# Material to process:
__________
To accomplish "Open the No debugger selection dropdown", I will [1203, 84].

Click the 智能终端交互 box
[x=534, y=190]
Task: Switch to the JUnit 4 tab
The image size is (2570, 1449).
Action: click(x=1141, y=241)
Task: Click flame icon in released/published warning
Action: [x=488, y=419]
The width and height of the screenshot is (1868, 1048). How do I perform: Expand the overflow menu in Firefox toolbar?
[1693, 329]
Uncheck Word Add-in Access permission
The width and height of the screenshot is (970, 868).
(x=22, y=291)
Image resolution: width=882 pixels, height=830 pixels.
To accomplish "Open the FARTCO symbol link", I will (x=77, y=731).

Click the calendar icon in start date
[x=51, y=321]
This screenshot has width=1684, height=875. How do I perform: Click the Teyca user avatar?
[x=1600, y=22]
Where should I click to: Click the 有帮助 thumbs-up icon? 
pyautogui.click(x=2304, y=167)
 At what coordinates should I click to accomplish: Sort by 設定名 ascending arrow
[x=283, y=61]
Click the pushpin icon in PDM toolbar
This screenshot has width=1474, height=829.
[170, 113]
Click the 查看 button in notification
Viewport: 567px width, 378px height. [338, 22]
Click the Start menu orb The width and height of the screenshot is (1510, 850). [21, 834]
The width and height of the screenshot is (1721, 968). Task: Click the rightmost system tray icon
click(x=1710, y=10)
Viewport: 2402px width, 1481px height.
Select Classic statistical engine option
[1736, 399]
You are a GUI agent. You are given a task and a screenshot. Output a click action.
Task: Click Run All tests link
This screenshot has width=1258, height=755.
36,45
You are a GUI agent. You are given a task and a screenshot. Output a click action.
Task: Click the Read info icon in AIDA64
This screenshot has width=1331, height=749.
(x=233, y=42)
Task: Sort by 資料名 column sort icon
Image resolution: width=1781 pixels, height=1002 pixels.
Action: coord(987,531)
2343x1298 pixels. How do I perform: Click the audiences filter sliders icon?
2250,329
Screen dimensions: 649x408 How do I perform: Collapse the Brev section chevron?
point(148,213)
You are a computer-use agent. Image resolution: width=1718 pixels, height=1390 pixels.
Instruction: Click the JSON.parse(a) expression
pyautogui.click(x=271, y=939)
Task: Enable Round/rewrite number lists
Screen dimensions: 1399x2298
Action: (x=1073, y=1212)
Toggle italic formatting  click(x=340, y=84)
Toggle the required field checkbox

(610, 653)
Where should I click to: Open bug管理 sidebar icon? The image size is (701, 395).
__________
# Task:
The reply should restate the records above in full, character for character.

# Task response:
To accomplish "Open the No debugger selection dropdown", I will [1203, 84].

Click the 智能终端交互 box
[x=534, y=190]
Task: Switch to the JUnit 4 tab
The image size is (2570, 1449).
Action: click(x=1141, y=241)
Task: Click flame icon in released/published warning
Action: [x=488, y=419]
The width and height of the screenshot is (1868, 1048). How do I perform: Expand the overflow menu in Firefox toolbar?
[1693, 329]
Uncheck Word Add-in Access permission
The width and height of the screenshot is (970, 868).
(x=22, y=291)
Image resolution: width=882 pixels, height=830 pixels.
To accomplish "Open the FARTCO symbol link", I will (x=77, y=731).

Click the calendar icon in start date
[x=51, y=321]
This screenshot has width=1684, height=875. How do I perform: Click the Teyca user avatar?
[x=1600, y=22]
Where should I click to: Click the 有帮助 thumbs-up icon? 
pyautogui.click(x=2304, y=167)
 At what coordinates should I click to accomplish: Sort by 設定名 ascending arrow
[x=283, y=61]
Click the pushpin icon in PDM toolbar
This screenshot has width=1474, height=829.
[170, 113]
Click the 查看 button in notification
Viewport: 567px width, 378px height. [338, 22]
Click the Start menu orb The width and height of the screenshot is (1510, 850). [21, 834]
The width and height of the screenshot is (1721, 968). Task: Click the rightmost system tray icon
click(x=1710, y=10)
Viewport: 2402px width, 1481px height.
Select Classic statistical engine option
[1736, 399]
You are a GUI agent. You are given a task and a screenshot. Output a click action.
Task: Click Run All tests link
This screenshot has width=1258, height=755.
36,45
You are a GUI agent. You are given a task and a screenshot. Output a click action.
Task: Click the Read info icon in AIDA64
This screenshot has width=1331, height=749.
(x=233, y=42)
Task: Sort by 資料名 column sort icon
Image resolution: width=1781 pixels, height=1002 pixels.
Action: coord(987,531)
2343x1298 pixels. How do I perform: Click the audiences filter sliders icon?
2250,329
Screen dimensions: 649x408 How do I perform: Collapse the Brev section chevron?
point(148,213)
You are a computer-use agent. Image resolution: width=1718 pixels, height=1390 pixels.
Instruction: Click the JSON.parse(a) expression
pyautogui.click(x=271, y=939)
Task: Enable Round/rewrite number lists
Screen dimensions: 1399x2298
Action: (x=1073, y=1212)
Toggle italic formatting  click(x=340, y=84)
Toggle the required field checkbox

(610, 653)
Where should I click to: Open bug管理 sidebar icon? The image size is (701, 395).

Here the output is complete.